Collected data
══════════
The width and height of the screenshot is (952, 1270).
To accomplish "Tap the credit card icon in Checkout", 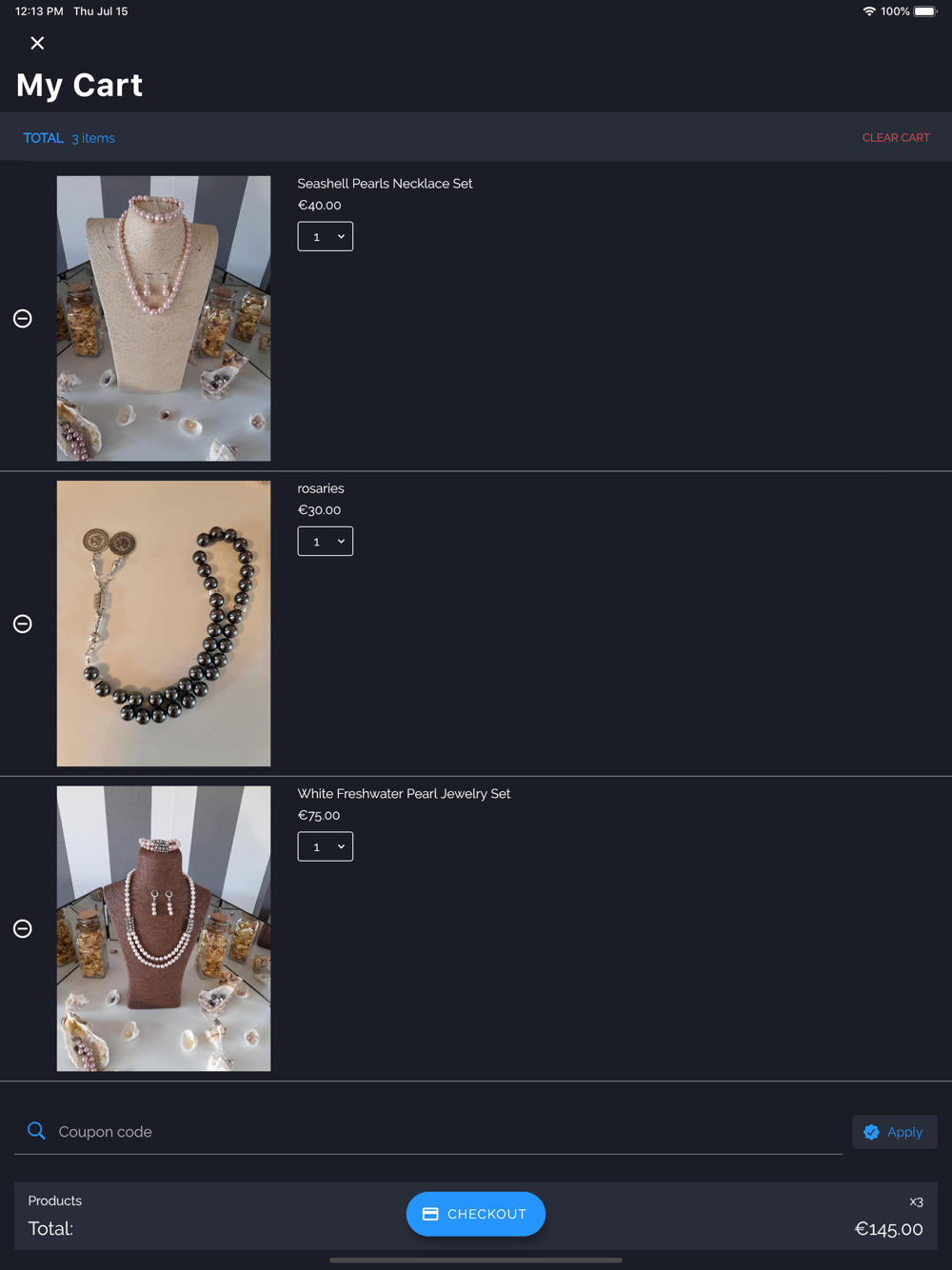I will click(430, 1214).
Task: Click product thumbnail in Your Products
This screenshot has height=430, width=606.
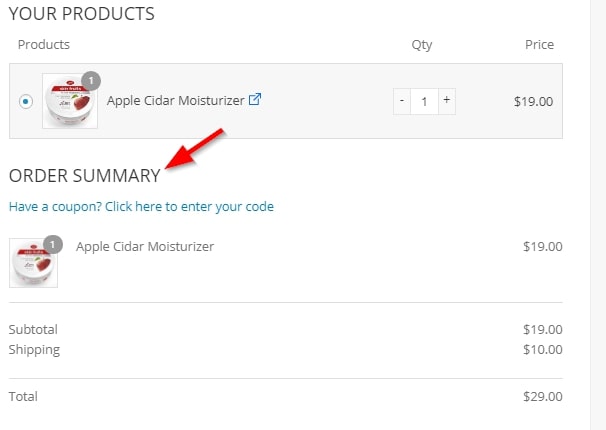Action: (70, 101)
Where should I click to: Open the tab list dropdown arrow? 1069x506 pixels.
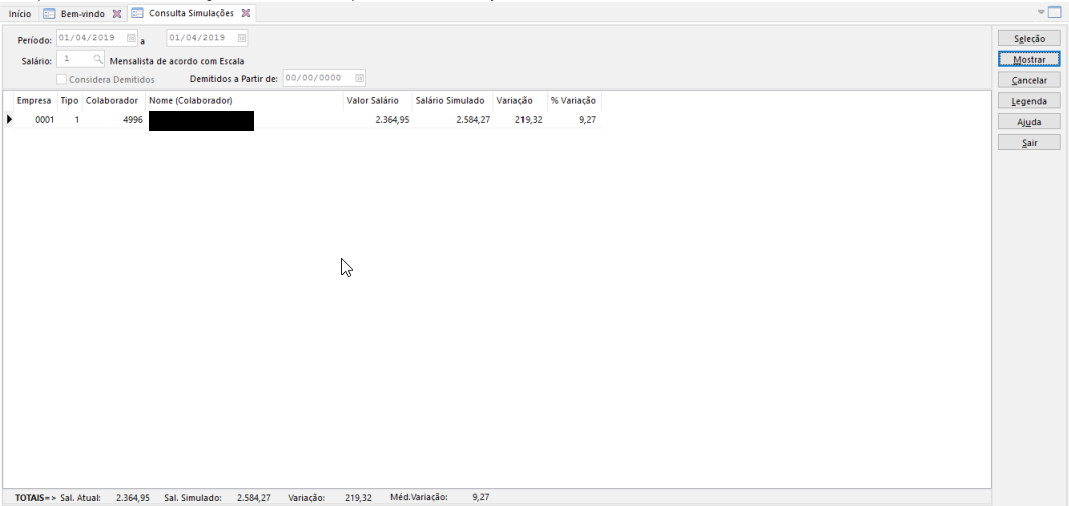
══════════
Emit the lines of the data above from the one containing "Task: Click product" through its final line, both endpoints included. Pictures do not belong in the output.

Task: Click product thumbnail in Your Products
This screenshot has height=430, width=606.
Action: (70, 101)
Where should I click to: Open the tab list dropdown arrow? 1069x506 pixels.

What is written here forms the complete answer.